## ABOUT THIS EXERCISE
The copy you produce must hold every record exactly, and none of the images.
BEGIN DATA FOR THIS EXERCISE
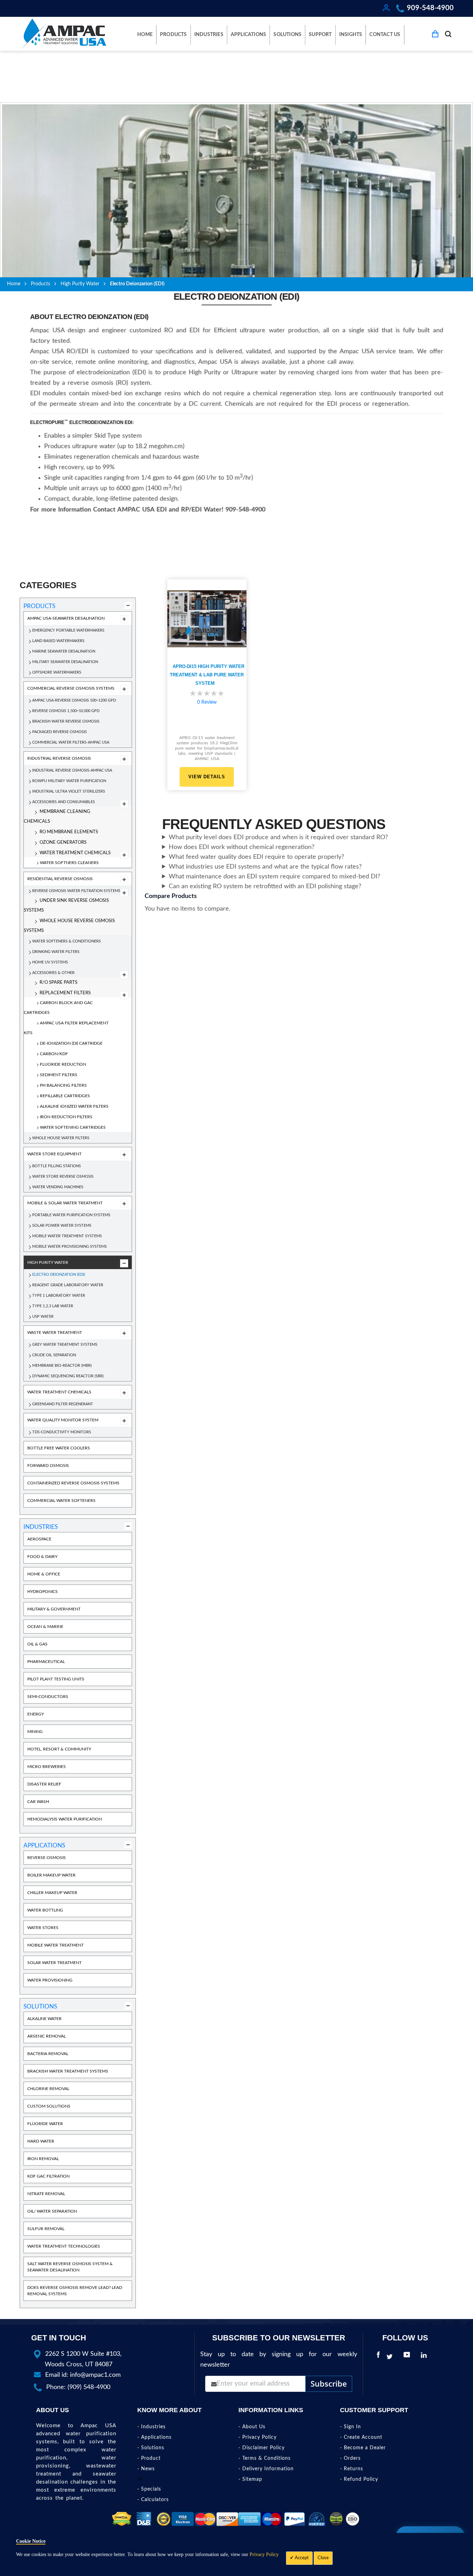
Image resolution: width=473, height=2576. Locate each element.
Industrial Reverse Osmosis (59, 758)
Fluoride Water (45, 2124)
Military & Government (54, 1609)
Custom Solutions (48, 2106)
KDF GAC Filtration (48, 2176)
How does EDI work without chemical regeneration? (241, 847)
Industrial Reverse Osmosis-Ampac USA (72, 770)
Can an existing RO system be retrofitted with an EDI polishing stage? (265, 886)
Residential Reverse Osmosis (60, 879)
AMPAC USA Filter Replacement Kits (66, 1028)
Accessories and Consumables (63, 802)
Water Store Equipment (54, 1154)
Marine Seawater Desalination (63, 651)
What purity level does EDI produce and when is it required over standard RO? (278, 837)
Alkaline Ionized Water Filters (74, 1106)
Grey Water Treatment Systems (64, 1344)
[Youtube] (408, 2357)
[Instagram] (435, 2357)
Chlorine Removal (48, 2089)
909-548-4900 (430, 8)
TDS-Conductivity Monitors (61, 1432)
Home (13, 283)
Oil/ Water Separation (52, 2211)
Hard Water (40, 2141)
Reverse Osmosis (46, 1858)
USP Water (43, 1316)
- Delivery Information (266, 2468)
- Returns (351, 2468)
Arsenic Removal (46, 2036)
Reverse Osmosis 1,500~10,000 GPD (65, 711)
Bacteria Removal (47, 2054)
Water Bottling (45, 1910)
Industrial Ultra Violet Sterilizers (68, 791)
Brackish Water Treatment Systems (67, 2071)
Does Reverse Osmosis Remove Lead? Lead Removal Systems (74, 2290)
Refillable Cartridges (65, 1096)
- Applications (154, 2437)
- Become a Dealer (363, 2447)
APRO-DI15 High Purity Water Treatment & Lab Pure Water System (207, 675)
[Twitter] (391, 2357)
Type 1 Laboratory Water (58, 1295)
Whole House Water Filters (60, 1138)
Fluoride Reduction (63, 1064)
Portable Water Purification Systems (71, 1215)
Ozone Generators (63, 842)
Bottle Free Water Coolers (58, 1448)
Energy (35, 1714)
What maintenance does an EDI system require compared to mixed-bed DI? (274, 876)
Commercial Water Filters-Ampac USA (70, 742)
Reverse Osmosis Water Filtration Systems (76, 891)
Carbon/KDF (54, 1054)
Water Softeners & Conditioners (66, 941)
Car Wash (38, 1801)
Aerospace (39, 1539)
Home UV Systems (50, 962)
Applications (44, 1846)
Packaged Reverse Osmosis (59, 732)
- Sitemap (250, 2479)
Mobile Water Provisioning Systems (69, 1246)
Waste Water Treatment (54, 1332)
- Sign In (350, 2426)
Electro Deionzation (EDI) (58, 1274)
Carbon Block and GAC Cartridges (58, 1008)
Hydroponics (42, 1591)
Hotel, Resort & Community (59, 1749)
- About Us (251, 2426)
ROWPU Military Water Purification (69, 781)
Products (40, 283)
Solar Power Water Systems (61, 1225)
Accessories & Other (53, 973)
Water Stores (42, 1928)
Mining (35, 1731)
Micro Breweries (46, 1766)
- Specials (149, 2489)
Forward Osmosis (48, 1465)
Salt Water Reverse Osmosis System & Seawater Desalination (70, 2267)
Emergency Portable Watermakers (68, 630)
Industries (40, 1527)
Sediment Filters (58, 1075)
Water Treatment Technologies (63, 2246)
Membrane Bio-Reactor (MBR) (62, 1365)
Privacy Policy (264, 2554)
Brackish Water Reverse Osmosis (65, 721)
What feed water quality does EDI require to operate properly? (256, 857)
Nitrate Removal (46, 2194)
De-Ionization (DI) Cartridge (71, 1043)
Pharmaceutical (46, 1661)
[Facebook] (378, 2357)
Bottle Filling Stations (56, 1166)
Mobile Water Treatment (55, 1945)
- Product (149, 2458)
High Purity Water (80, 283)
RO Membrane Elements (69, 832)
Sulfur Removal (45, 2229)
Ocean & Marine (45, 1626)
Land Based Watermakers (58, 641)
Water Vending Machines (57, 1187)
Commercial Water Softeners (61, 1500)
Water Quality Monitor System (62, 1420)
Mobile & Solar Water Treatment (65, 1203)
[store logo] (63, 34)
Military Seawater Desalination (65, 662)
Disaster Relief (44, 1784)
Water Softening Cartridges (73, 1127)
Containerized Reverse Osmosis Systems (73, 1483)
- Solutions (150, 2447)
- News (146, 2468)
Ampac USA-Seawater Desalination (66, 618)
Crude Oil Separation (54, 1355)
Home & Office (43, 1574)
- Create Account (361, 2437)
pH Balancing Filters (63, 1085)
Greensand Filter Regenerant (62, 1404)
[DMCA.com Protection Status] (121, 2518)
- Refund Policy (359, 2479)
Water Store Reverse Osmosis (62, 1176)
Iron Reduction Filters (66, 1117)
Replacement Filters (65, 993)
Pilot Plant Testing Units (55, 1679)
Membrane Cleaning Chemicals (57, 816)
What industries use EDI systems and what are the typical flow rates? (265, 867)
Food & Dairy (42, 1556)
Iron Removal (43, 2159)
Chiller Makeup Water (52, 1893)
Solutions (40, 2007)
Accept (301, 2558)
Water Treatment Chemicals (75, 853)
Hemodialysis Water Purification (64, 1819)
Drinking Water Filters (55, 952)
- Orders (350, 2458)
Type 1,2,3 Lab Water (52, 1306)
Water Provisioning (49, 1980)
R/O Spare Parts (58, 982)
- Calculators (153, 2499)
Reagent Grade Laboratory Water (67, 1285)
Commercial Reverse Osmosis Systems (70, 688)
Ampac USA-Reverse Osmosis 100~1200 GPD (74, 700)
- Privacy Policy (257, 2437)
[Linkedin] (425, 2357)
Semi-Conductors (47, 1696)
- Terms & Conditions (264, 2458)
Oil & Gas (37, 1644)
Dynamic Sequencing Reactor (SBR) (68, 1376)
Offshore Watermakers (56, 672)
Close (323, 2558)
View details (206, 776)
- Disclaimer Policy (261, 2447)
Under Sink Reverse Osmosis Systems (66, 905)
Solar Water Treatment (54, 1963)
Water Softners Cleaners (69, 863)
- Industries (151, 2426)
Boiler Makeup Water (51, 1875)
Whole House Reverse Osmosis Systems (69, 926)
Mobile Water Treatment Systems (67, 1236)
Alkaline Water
END DATA FOR THIS EXERCISE
## REPLY TO THE TASK
Image resolution: width=473, height=2576. Locate each element.
Industrial Reverse Osmosis (59, 758)
Fluoride Water (45, 2124)
Military & Government (54, 1609)
Custom Solutions (48, 2106)
KDF GAC Filtration (48, 2176)
How does EDI work without chemical regeneration? (241, 847)
Industrial Reverse Osmosis-Ampac USA (72, 770)
Can an existing RO system be retrofitted with an EDI polishing stage? (265, 886)
Residential Reverse Osmosis (60, 879)
AMPAC USA Filter Replacement Kits (66, 1028)
Accessories and Consumables (63, 802)
Water Store Equipment (54, 1154)
Marine Seawater Desalination (63, 651)
What purity level does EDI produce and when is it required over standard RO? (278, 837)
Alkaline Ionized Water Filters (74, 1106)
Grey Water Treatment Systems (64, 1344)
[Youtube] (408, 2357)
[Instagram] (435, 2357)
Chlorine Removal (48, 2089)
909-548-4900 (430, 8)
TDS-Conductivity Monitors (61, 1432)
Home (13, 283)
Oil/ Water Separation (52, 2211)
Hard Water (40, 2141)
Reverse Osmosis (46, 1858)
USP Water (43, 1316)
- Delivery Information (266, 2468)
- Returns (351, 2468)
Arsenic Removal (46, 2036)
Reverse Osmosis 1,500~10,000 GPD (65, 711)
Bacteria Removal (47, 2054)
Water Bottling (45, 1910)
Industrial Ultra Violet Sterilizers (68, 791)
Brackish Water Treatment Systems (67, 2071)
Does Reverse Osmosis Remove Lead? Lead Removal Systems (74, 2290)
Refillable Cartridges (65, 1096)
- Applications (154, 2437)
- Become a Dealer (363, 2447)
APRO-DI15 High Purity Water Treatment & Lab Pure Water System (207, 675)
[Twitter] (391, 2357)
Type 1 Laboratory Water (58, 1295)
Whole House Water Filters (60, 1138)
Fluoride Reduction (63, 1064)
Portable Water Purification Systems (71, 1215)
Ozone Generators (63, 842)
Bottle Free Water Coolers (58, 1448)
Energy (35, 1714)
What maintenance does an EDI system require compared to mixed-bed DI? (274, 876)
Commercial Water Filters-Ampac USA (70, 742)
Reverse Osmosis Water Filtration Systems (76, 891)
Carbon/KDF (54, 1054)
Water Softeners & Conditioners (66, 941)
Car Wash (38, 1801)
Aerospace (39, 1539)
Home UV Systems (50, 962)
Applications (44, 1846)
Packaged Reverse Osmosis (59, 732)
- Sitemap (250, 2479)
Mobile Water Provisioning Systems (69, 1246)
Waste Water Treatment (54, 1332)
- Sign In (350, 2426)
Electro Deionzation (EDI) (58, 1274)
Carbon Block and GAC Cartridges (58, 1008)
Hydroponics (42, 1591)
Hotel, Resort & Community (59, 1749)
- About Us (251, 2426)
ROWPU Military Water Purification (69, 781)
Products (40, 283)
Solar Power Water Systems (61, 1225)
Accessories & Other (53, 973)
Water Stores (42, 1928)
Mining (35, 1731)
Micro Breweries (46, 1766)
- Specials (149, 2489)
Forward Osmosis (48, 1465)
Salt Water Reverse Osmosis System & Seawater Desalination (70, 2267)
Emergency Portable Watermakers (68, 630)
Industries (40, 1527)
Sediment Filters (58, 1075)
Water Treatment Technologies (63, 2246)
Membrane Bio-Reactor (MBR) (62, 1365)
Privacy Policy (264, 2554)
Brackish Water Reverse Osmosis (65, 721)
What feed water quality does EDI require to operate properly? (256, 857)
Nitrate Removal (46, 2194)
De-Ionization (DI) Cartridge (71, 1043)
Pharmaceutical (46, 1661)
[Facebook] (378, 2357)
Bottle Filling Stations (56, 1166)
Mobile Water Treatment (55, 1945)
- Product (149, 2458)
High Purity Water (80, 283)
RO Membrane Elements (69, 832)
Sulfur Removal (45, 2229)
Ocean & Marine (45, 1626)
Land Based Watermakers (58, 641)
Water Vending Machines (57, 1187)
Commercial Water Softeners (61, 1500)
Water Quality Monitor System (62, 1420)
Mobile & Solar Water Treatment (65, 1203)
[store logo] (63, 34)
Military Seawater Desalination (65, 662)
Disaster Relief (44, 1784)
Water Softening Cartridges (73, 1127)
Containerized Reverse Osmosis Systems (73, 1483)
- Solutions (150, 2447)
- News (146, 2468)
Ampac USA-Seawater Desalination (66, 618)
Crude Oil Separation (54, 1355)
Home & Office (43, 1574)
- Create Account (361, 2437)
pH Balancing Filters (63, 1085)
Greensand Filter Regenerant (62, 1404)
[DMCA.com Protection Status] (121, 2518)
- Refund Policy (359, 2479)
Water Store Reverse Osmosis (62, 1176)
Iron Reduction Filters (66, 1117)
Replacement Filters (65, 993)
Pilot Plant Testing Units (55, 1679)
Membrane Cleaning Chemicals (57, 816)
What industries use EDI systems and what are the typical flow rates? (265, 867)
Food & Dairy (42, 1556)
Iron Removal (43, 2159)
Chiller Makeup Water (52, 1893)
Solutions (40, 2007)
Accept (301, 2558)
Water Treatment Chemicals (75, 853)
Hemodialysis Water Purification (64, 1819)
Drinking Water Filters (55, 952)
- Orders (350, 2458)
Type 1,2,3 Lab Water (52, 1306)
Water Provisioning (49, 1980)
R/O Spare Parts (58, 982)
- Calculators (153, 2499)
Reagent Grade Laboratory Water (67, 1285)
Commercial Reverse Osmosis Systems (70, 688)
Ampac USA-Reverse Osmosis 100~1200 GPD (74, 700)
- Privacy Policy (257, 2437)
[Linkedin] (425, 2357)
Semi-Conductors (47, 1696)
- Terms & Conditions (264, 2458)
Oil & Gas (37, 1644)
Dynamic Sequencing Reactor (SBR) (68, 1376)
Offshore Watermakers (56, 672)
Close (323, 2558)
View details (206, 776)
- Disclaimer Policy (261, 2447)
Under Sink Reverse Osmosis Systems (66, 905)
Solar Water Treatment (54, 1963)
Water Softners Cleaners (69, 863)
- Industries (151, 2426)
Boiler Makeup Water (51, 1875)
Whole House Reverse Osmosis Systems (69, 926)
Mobile Water Treatment Systems (67, 1236)
Alkaline Water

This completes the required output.